# Text block start

Sudan Monthly Report


Current issue
December 15, 1999


CONTENTS

  1. Chronology
  2. Plea for peace on the dawn of new millennium
  3. Caritas team tours Southern Sudan
  4. Taking the Gospel to the barracks














Chronology

November 17: The UN has officially transmitted a report on the findings of its humanitarian mission in the Nuba Mountains to the Government of Sudan and the leadership of the Sudanese People's Liberation Movement/Army (SPLM/A). Following this mission, for the first time ever, the UN humanitarian programme for Sudan will next year include multi-sectoral assistance for populations in the Nuba Mountains, a spokesman for UN Secretary-General Kofi Annan.

17: The UN Special Rapporteur on Human Rights in Sudan, Leonardo Franco, has reported some progress on the country's rights record, but said "the population was still being devastated by the low-level civil war in which neither side respected human rights or humanitarian law". At a UN meeting on human rights issues, Franco welcomed the 1998 constitution and Sudan's stated commitment to democracy and humanitarian law.

# Text block end
# Provided material start

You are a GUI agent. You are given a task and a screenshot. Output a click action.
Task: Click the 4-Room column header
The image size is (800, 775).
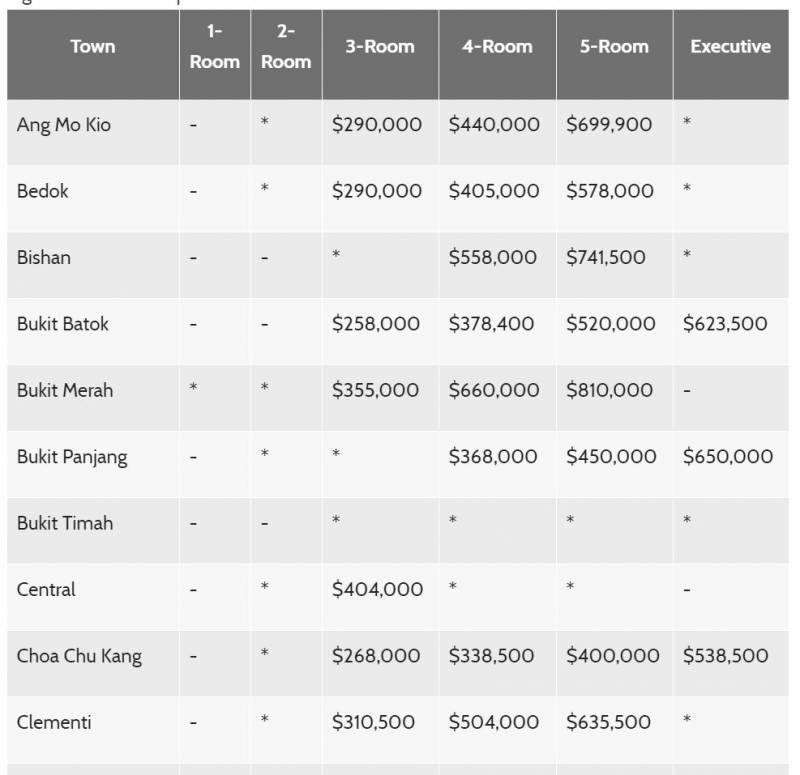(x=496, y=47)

# Provided material end

* [Written tasks]:
**1)** Reproduce the Sudan Monthly Report from "17: The UN Special" up to and including "and humanitarian law.", changing "low-level civil war" to "ongoing conflict".
**2)** In the Sudan Monthly Report, what did Leonardo Franco welcome at the UN meeting on human rights issues?
**3)** Carry on writing the Sudan Monthly Report from the point where it ends.

* [Exercise answers]:
**1)**
17: The UN Special Rapporteur on Human Rights in Sudan, Leonardo Franco, has reported some progress on the country's rights record, but said "the population was still being devastated by the ongoing conflict in which neither side respected human rights or humanitarian law". At a UN meeting on human rights issues, Franco welcomed the 1998 constitution and Sudan's stated commitment to democracy and humanitarian law.

**2)** He welcomed the 1998 constitution and Sudan's stated commitment to democracy and humanitarian law.

**3)**
18: Children in Southern Sudan have been subjected to abuses during the 16-year war, they told a conference in Nairobi. The children were speaking during an Unicef-sponsored conference.

18: The European Community has proposed renewing a dialogue with the Sudanese government, cut off in 1996 amid alleged human rights abuses, in order to promote peace, democracy and human rights. The Finnish foreign ministry's Africa and Middle East director Tuunanen Heikki, leading a four-day mission to Khartoum, noted "some encouraging actions" by the government and said that, through dialogue, the EC could get to know how the government would implement measures it had taken to meet its declared objectives. Washington pushes for "humanitarian access" in Upper Nile

18: Khartoum has agreed with a visiting South African delegation that peace in Southern Sudan depends on the IGAD (Inter-Governmental Authority on Development) process and a complementary Egyptian/Libyan initiative, and that "there was no military solution to the problem." The South Africans, led by deputy foreign minister Aziz Pahad, met foreign minister Mustafa Osman Ismail and speaker of the Sudanese Assembly Hassan al-Turabi among other senior officials during a four-day visit to discuss the economic and political situations in South Africa and Sudan, and to consolidate relations between the two, according to a joint statement reported by the South African Press Agency.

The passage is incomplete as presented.